Mistakes of the Past
Theoretically, Jackson should be well-equipped to step in and run an NFL offense his rookie year. It doesn’t look like the Ravens are prepared to let him do that. The Vikings were in a similar situation four years ago when they traded into the 32nd pick to select Teddy Bridgewater. The rookie third-stringer only saw the field in 2014 due to injuries of the two quarterbacks ahead of him, in an offense not suited to his capabilities. Bridgewater is now on the Jets and may be facing unemployment if he can’t outperform Josh McCown.

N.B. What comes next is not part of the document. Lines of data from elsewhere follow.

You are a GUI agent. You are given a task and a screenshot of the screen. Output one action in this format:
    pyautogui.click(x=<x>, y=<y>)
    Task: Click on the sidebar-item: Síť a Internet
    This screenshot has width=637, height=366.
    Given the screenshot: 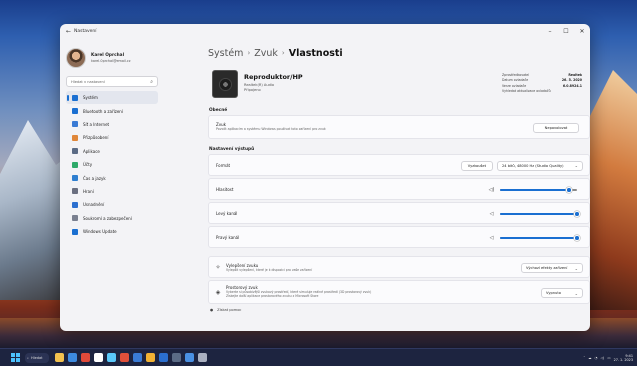 What is the action you would take?
    pyautogui.click(x=112, y=124)
    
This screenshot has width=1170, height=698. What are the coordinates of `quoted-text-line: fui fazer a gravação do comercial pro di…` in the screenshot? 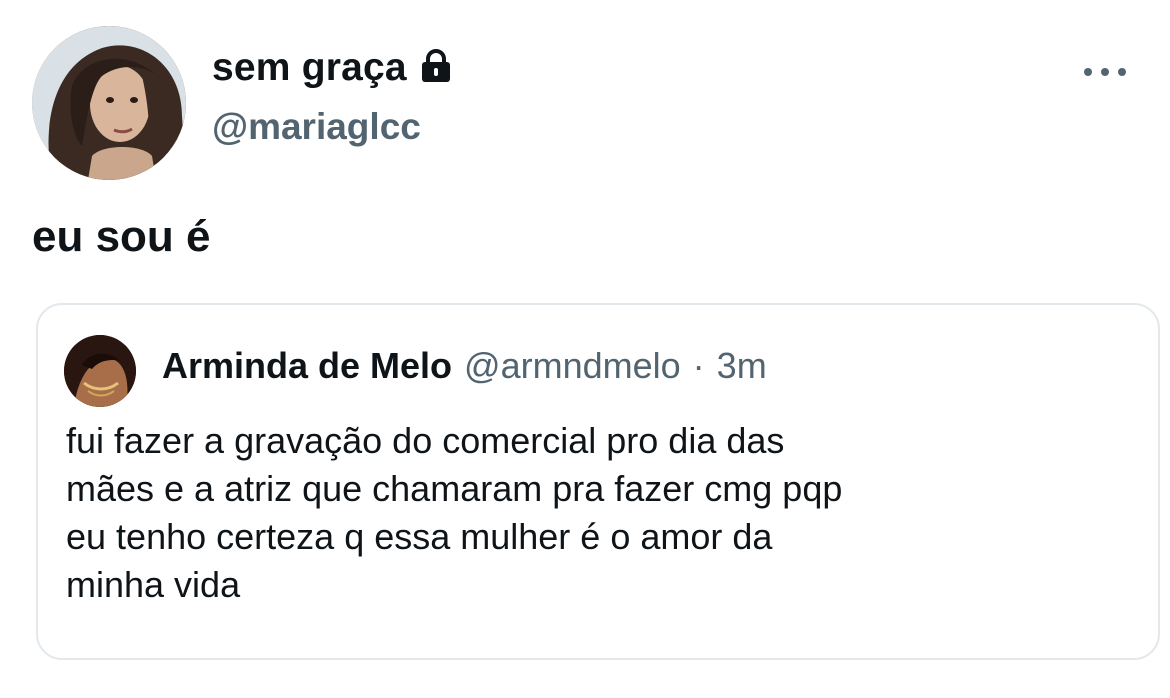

Baltimore has walked this tightrope before. In 2016, the team drafted Keenan Reynolds, a college quarterback who passed for over 4,000 yards and rushed for nearly 4,600 in college. While Reynolds was not nearly as polished as Jackson is, he finished 5th in Heisman voting in 2015 and was regarded as a dynamic difference maker. The Ravens immediately converted him to a wide receiver even though he had caught just one pass throughout his entire college career. He was cut before the 2017 season began and has yet to record a statistic in an NFL game. Granted, Reynolds was a late selection compared to Jackson’s first-round pedigree, but the same dangers still exist.
There were rumors that NFL teams wanted Lamar Jackson to transition to a wide receiver, but he insists that he is a quarterback (and I believe him). If Baltimore tries to force Jackson into a position he’s uncomfortable in, such as a pocket passer or a receiver, he could easily fizzle out.
Perhaps the Ravens’ offseason signing of Robert Griffin III was a sign that the team is ready and willing to transition to an offense more populated with RPOs and quarterback runs. As I already mentioned, Griffin looked like a generational talent, winning rookie of the year in 2012 thanks to his ability as a dual-threat offensive weapon. While Griffin was undoubtedly the superior passing talent coming out of college (Jackson’s passer rating is 16 points lower than Griffin’s was and RG3 threw 10 fewer interceptions), Jackson rushed for nearly 2,000 more yards and 17 more touchdowns while throwing for just 1,000 yards less in three season’s compared to Griffin’s four.
Injuries betrayed Griffin, and he is now a third-string quarterback, sitting behind a player who looks to be a better version of himself. Griffin also maintains that the Redskins didn’t want him, were unsold on his skills and were unwilling to give him free reign of the offense. This hampered his abilities and led to his ultimate benching and bust label.
The Big If
If the Ravens can avoid those same mistakes, they have a chance to unlock Jackson’s immense talent and build an offense around him capable of terrorizing defenses for years to come, but avoiding the same traps that the Redskins fell into is imperative. Baltimore could just as easily be looking at a failed experiment rather than a franchise cornerstone, with Jackson following in the steps of Griffin and Bridgewater before him.
Lamar Jackson revealed in a recent interview that Joe Flacco has yet to talk to him. If Flacco feels Jackson is a threat to dethrone him, he is correct. Whether the Ravens allow Jackson to surpass him is another story. I’m not sure Baltimore is the right place for Jackson to display his talents, based on their track record and current quarterback situation. Lamar Jackson has all the tools to become a fantastic starting quarterback in the NFL. Jackson just needs the right offense and a chance.